Options specific to Exchange Server and SQL Server appear in the Rapid Recovery Core Console only when an instance of the software and related files are detected on protected servers. In those cases, additional options are available when you select the protected machine in the Core Console.

For example, if you select a protected Exchange server in the left navigation menu, then the menu options that appear for that protected machine include an Exchange drop-down menu option.

If you select a protected SQL server in the left navigation menu, then the menu options that appear for that protected machine include a SQL drop-down menu.

While these options may work differently, there is some commonality. Functions you can accomplish for protected Exchange and SQL servers (and for no other protected machines) include:

Forcing server log truncation.

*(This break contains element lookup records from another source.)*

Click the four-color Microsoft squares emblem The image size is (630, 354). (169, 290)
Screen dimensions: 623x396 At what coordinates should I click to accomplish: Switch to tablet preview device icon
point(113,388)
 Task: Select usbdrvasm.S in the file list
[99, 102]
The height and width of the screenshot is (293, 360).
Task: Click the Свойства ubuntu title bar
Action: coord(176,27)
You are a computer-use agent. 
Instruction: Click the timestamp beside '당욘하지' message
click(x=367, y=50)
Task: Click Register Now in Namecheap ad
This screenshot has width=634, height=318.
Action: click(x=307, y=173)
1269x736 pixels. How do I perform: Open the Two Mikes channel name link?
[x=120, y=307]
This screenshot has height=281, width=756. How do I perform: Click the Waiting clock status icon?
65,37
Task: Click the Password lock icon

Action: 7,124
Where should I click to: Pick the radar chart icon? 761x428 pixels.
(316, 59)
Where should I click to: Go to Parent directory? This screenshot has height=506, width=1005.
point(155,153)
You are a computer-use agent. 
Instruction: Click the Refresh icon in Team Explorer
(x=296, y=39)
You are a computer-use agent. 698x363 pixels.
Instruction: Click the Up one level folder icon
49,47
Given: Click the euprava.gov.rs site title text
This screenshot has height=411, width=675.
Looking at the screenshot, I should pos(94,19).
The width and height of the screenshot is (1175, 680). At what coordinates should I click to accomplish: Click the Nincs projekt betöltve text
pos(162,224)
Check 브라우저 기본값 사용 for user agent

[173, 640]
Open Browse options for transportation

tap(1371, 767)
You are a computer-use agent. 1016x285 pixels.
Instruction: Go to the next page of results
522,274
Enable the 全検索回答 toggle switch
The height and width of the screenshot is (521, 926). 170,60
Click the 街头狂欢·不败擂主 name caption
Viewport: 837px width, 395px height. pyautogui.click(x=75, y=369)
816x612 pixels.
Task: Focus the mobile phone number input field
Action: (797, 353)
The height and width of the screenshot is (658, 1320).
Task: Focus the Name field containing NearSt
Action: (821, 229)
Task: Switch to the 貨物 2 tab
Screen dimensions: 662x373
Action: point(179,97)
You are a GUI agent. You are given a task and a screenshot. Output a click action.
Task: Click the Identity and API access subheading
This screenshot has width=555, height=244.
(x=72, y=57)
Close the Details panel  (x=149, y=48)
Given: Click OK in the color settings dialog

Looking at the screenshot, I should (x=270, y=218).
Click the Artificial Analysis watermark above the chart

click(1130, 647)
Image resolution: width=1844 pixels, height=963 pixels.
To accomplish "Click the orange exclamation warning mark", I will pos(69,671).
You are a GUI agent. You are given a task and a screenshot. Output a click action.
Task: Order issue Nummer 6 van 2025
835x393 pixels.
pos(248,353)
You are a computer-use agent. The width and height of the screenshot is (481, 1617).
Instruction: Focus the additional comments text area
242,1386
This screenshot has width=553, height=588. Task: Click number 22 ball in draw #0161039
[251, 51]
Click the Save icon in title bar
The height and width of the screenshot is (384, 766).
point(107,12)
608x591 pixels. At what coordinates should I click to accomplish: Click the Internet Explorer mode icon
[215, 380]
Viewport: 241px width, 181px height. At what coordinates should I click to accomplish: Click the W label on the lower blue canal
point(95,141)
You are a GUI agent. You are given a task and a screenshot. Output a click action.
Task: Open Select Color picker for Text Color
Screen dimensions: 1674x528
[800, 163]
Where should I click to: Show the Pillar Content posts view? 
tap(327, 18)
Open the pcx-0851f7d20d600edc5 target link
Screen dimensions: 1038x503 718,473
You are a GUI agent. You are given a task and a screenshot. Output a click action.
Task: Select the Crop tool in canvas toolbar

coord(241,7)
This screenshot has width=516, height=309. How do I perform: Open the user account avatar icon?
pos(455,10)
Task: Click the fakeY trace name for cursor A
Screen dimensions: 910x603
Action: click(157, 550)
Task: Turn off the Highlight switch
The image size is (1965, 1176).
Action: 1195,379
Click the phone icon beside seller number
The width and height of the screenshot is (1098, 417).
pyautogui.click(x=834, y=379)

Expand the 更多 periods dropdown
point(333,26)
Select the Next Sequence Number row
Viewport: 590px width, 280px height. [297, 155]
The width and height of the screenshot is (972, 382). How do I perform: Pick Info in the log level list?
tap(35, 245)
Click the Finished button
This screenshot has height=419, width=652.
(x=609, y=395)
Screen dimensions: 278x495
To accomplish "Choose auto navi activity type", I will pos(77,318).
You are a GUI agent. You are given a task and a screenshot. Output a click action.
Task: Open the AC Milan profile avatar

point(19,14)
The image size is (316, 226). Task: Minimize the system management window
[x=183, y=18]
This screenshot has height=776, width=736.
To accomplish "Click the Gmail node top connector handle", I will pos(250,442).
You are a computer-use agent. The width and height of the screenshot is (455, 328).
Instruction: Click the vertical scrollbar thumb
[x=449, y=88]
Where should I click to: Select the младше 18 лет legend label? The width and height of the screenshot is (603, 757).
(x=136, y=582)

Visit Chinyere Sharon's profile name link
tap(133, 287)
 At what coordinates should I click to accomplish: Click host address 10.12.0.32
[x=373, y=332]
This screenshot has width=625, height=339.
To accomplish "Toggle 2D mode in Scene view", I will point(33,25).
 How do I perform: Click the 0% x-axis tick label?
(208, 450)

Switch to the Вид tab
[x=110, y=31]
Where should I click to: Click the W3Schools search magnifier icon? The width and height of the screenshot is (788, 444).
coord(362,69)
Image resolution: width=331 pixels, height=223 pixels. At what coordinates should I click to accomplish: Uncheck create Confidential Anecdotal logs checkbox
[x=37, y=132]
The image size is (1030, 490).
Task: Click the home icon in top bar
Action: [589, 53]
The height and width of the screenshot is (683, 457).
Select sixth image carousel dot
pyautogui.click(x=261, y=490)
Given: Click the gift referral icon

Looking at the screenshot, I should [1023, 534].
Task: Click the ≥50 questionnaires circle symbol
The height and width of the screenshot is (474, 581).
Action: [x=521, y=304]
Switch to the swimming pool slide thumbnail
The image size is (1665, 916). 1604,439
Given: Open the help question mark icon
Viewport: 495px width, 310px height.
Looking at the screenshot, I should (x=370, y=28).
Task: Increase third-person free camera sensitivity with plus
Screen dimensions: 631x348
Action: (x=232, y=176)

Both SQL servers and Exchange servers include server logs. The process of truncating SQL logs identifies available space on the server. When you truncate logs for an Exchange server, in addition to identifying the available space, the process frees up more space on the server.
Setting credentials for the relevant server. Exchange servers allow you to set credentials for the protected machine on the Summary page for the protected server. SQL servers allow you to set credentials for a single protected SQL Server machine, or to set default credentials for all protected SQL servers.
Viewing status for checks on recovery points from Exchange Server or SQL Server. Recovery points captured from a protected SQL or Exchange server have corresponding color status indicators. These colors indicate the success or failure of various checks relevant for SQL servers or Exchange servers.

This section includes the following topics specific to managing protected machines that use Exchange Server or SQL Server:

About protecting server clusters

In Rapid Recovery, server cluster protection is associated with the Rapid Recovery protected machines installed on individual cluster nodes (that is, individual machines in the cluster) and the Rapid Recovery Core, which protects those machines, all as if they were one composite machine.

You can easily configure a Rapid Recovery Core to protect and manage a cluster. In the Core Console, a cluster is organized as a separate entity, which acts as a container that includes the related nodes. For example, in the left navigation area, under the Protected Machines menu, protected clusters are listed. Directly below each cluster, the associated individual nodes or agent machines appear. Each of these is a protected machine on which the Rapid Recovery Agent software is installed. If you click on the cluster, the Summary page for the cluster appears in the Core Console.

At the Core and cluster levels, you can view information about the cluster, such as the list of related nodes and shared volumes. When showing information for a cluster in the Core Console, you can click Protected Nodes in the top navigation menu to view a summary table of individual nodes in the cluster. From that summary table, for each node, you can perform functions such as forcing a snapshot; performing a one-time export or setting up virtual standby; mounting or viewing recovery points; restoring from a recovery point; converting the cluster node to its own protected machine; or removing the node from protection. If the node is an Exchange or SQL Server, you will also see the option to truncate logs.

At the cluster level, you can also view corresponding Exchange and SQL cluster metadata for the nodes in the cluster. You can specify settings for the entire cluster and the shared volumes in that cluster.

If you click on any node in the cluster from the left navigation menu, the information displayed in the Core Console is specific to that node of the cluster. Here you can view information specific to that node, or configure settings just for that node.